Behavior Modification Through Love


behavior modification

Rules may curb bad behavior or restrain it for a time, but real growth occurs when our hearts are changed… when we want to behave differently. For parents, it’s easy to get caught up in the game of behavior modification and feel like we’re getting it right as long as things look okay on the surface. But that never seems to last, does it? The rules you put in place for your kids keep them safe and accountable, but it’s your love—sometimes given when they least deserve it—that will transform their hearts. Rules without love just feel like oppression, and love without standards falls short as well. It’s a difficult balancing act for a parent, but it’s the formula that works. Learn how to encourage lasting change in your child’s heart, starting today.

Don’t take their rebellion personally.

It’s hard to do, we know. But if you can separate yourself from your child’s behavior to some extent, it will help you make a more balanced, objective assessment of what’s really going on. Seeing it as an act of aggression or spite toward you just stirs up anger and makes it harder for you to parent with a clear head. There are lots of reasons kids rebel, and most of them have little to do with you.

Remember that correction and affection are not mutually exclusive.

You can impose correction and give big hugs at the same time. Unfortunately, that’s rarely the way it happens. You can be a firm parent—one who doesn’t back down from discipline or go soft on the consequences—without being a harsh or angry parent. I can remember my father often saying, “It’s because I love you so much that I can’t allow you to think this is okay or continue to act this way.” Sure, I rolled my eyes at the time. But deep down, I knew it was true.

Do as much explaining as you do enforcing.

Some parents are great when it comes to putting rules in place and enforcing consequences when they’re broken. But ample communication about why the rules are as they are, and what the better choice for your child would be and why makes it all seem less arbitrary. Rules that aren’t laid out with good communication just feel like oppression and unnecessary control. {Tweet This} (Granted, we know that there is a time for Because I said so and Because I’m the parent. But try some reasonable explanation first.)
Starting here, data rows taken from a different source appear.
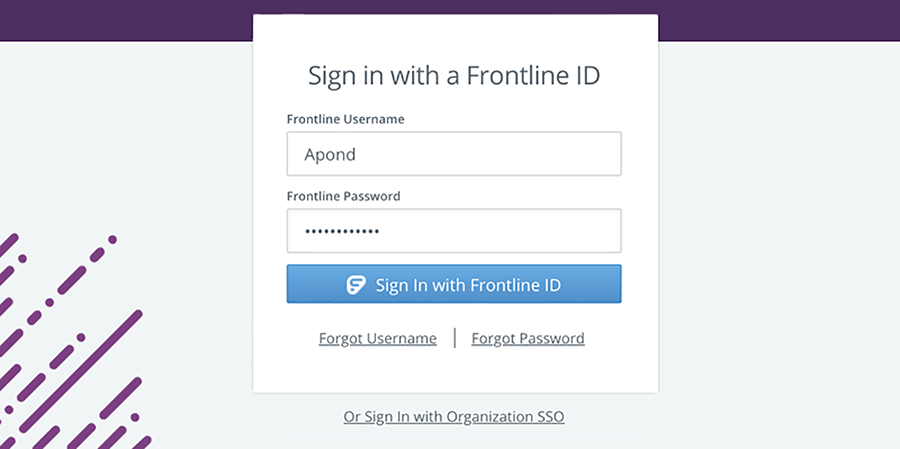Click the 'Frontline Username' field label
900x449 pixels.
tap(346, 119)
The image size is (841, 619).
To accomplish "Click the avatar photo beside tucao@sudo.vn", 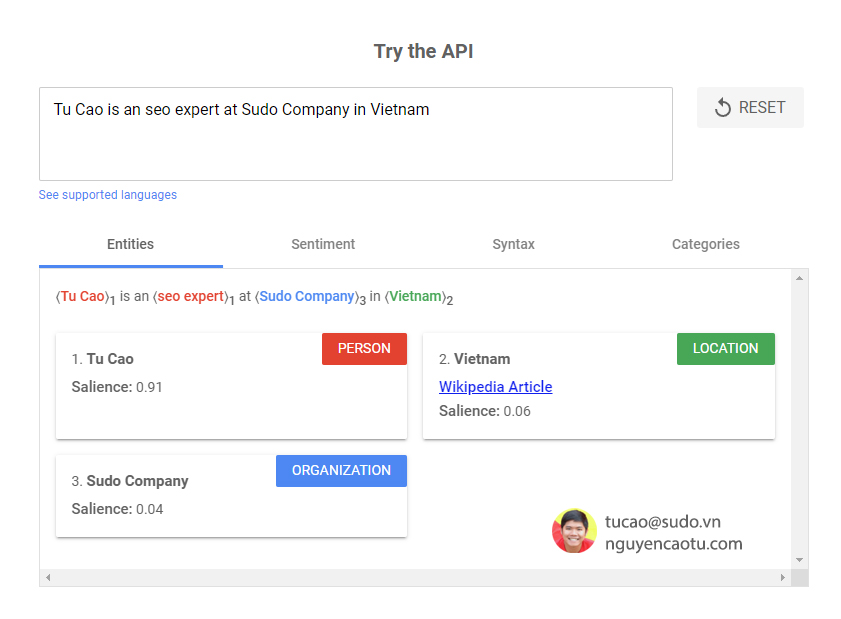I will (x=574, y=531).
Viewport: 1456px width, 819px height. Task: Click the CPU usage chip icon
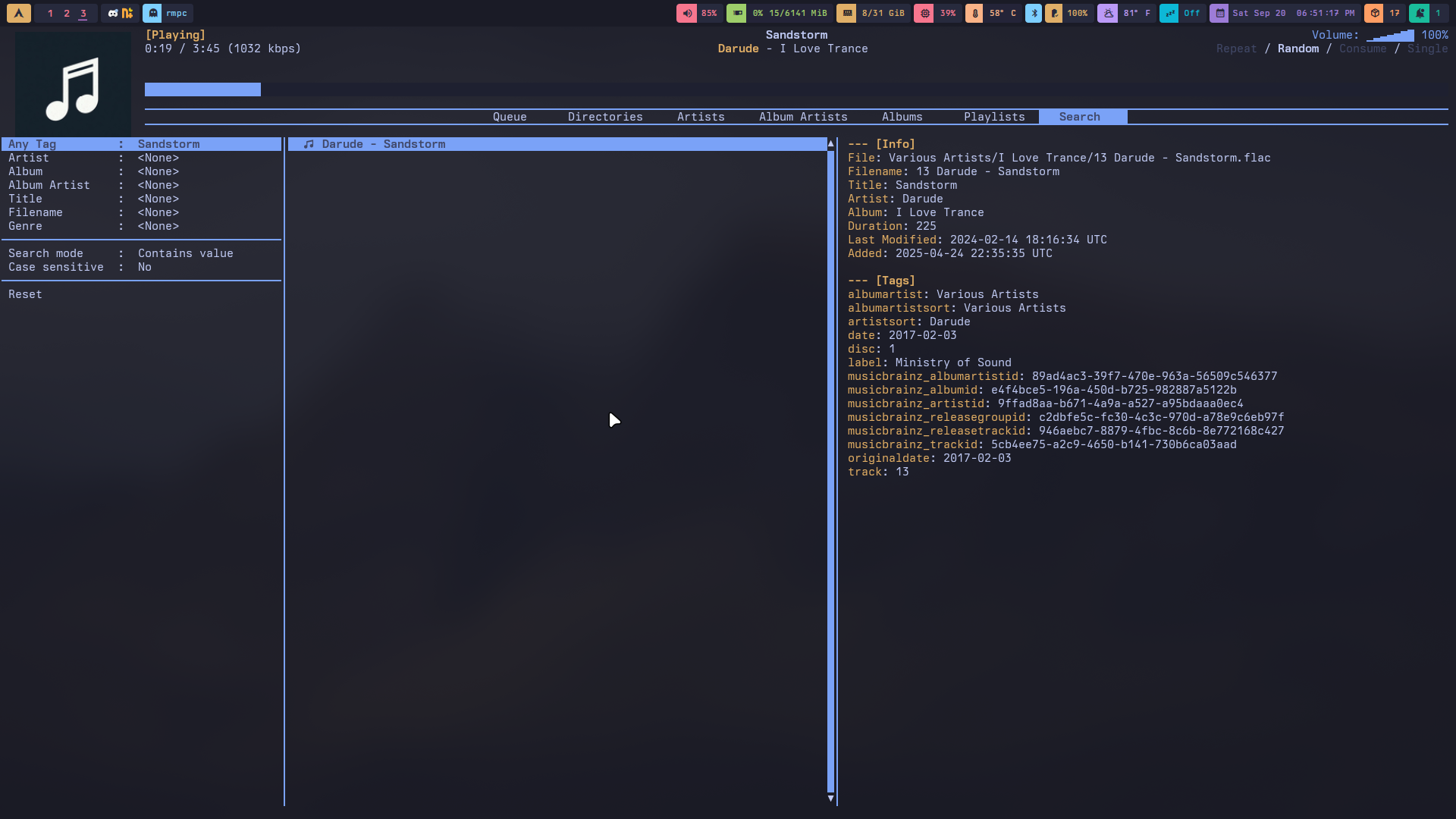[x=924, y=13]
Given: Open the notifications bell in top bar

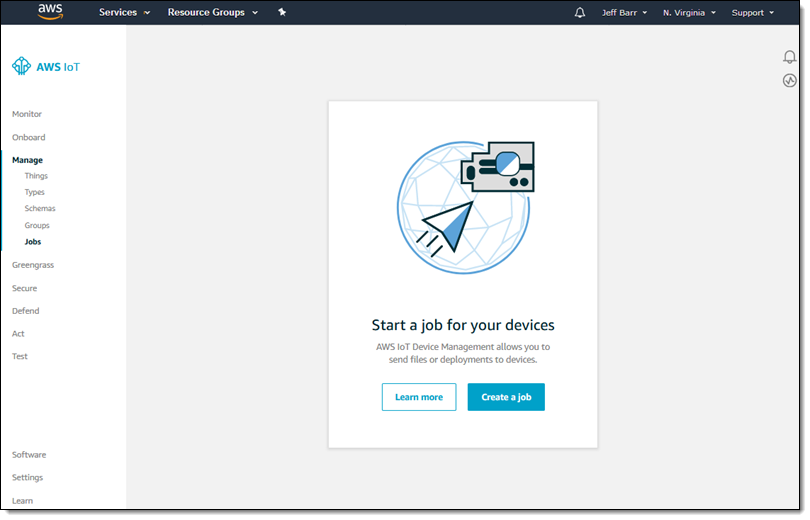Looking at the screenshot, I should (580, 13).
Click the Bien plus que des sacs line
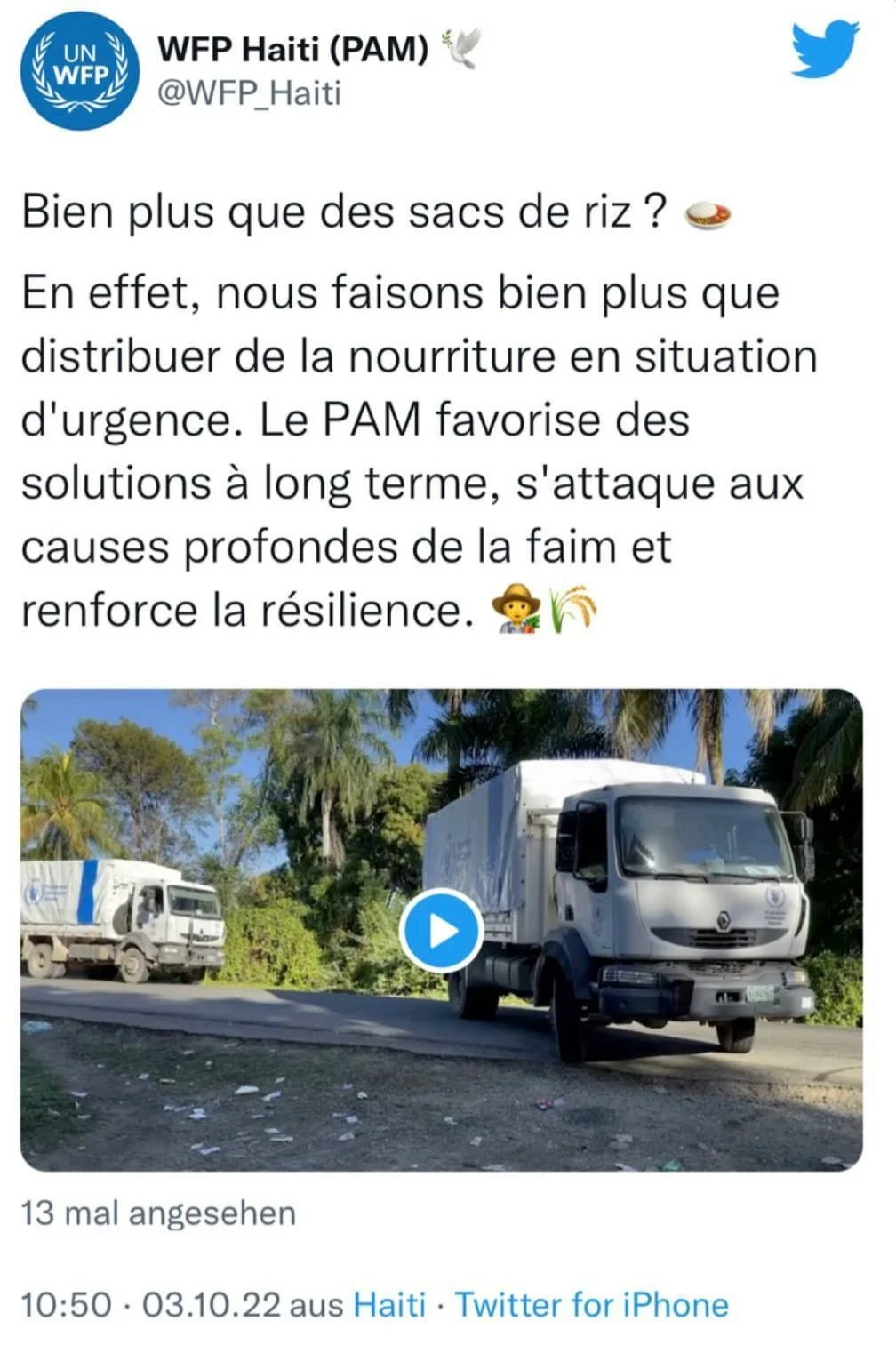This screenshot has width=896, height=1345. pos(344,212)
Invest in the relationship.

Spend ample time with your child and talk about the things that are important to both of you. It builds a sense of relationship between you that will make the tougher parenting moments more productive. Remember: Rules without relationship = Rebellion. It’s the relationship that makes the whole thing work.

How do you modify your child’s behavior through love?

Comments


  • Emma Fisher

    Thank you for your article, very well written and right on point. For me it’s all about Love. Whether it’s a conflict between the kids, or the kids with a friend, or a conversation in front of the kids about an adult in our life, it’s whether or not we’re being loving. From Day 1 with my son and daughter it’s been an eye-to-eye, on their level, soft words, with gentle touch and explanations for boundaries. My husband and I feel that because they felt our love, and because of the trust relationship we built with them, they WANT to have correct behavior, they WANT to please us, because they love us. And when they misbehave, or lose patience with one another, we enforce the consequences set up from the beginning, typically a physical distance (time out) is enough. Followed with LOTS of love and affection. I love my kids when they’re “good” and when they’re “bad”, just as God does for all of us.

  • lookchoozact

    All good advice, I would add that there are *some* kids who really take this to the next level, they seem to *need* to challenge all the rules to find out if the boundaries are actually there. It can take a lot of consistency, and parental self-control, to withstand the barrage that this type of child dishes out. My husband used to say, “Act twice as fast and say half as much.” when dealing with our oldest. The rules are the same, but just be forearmed that it can take a lot more parental effort for some kids who are not compliant by nature. And please know you are not alone, it can be kind of lonely parenting these little firecrackers!

    • mum23boys

      Thanks for your comment. I have one like that, and your experience has prompted some hope at my end! 🙂

  • Angela

    Great advice.

  • Marnie

    I always tell my children no matter how upset or disappointed in them I get for their behavior; I reiterate it’s the behavior, not them as people. No matter what I love them and love them as much as when I am happy with them. They are priceless and always loved, just not the bad behavior.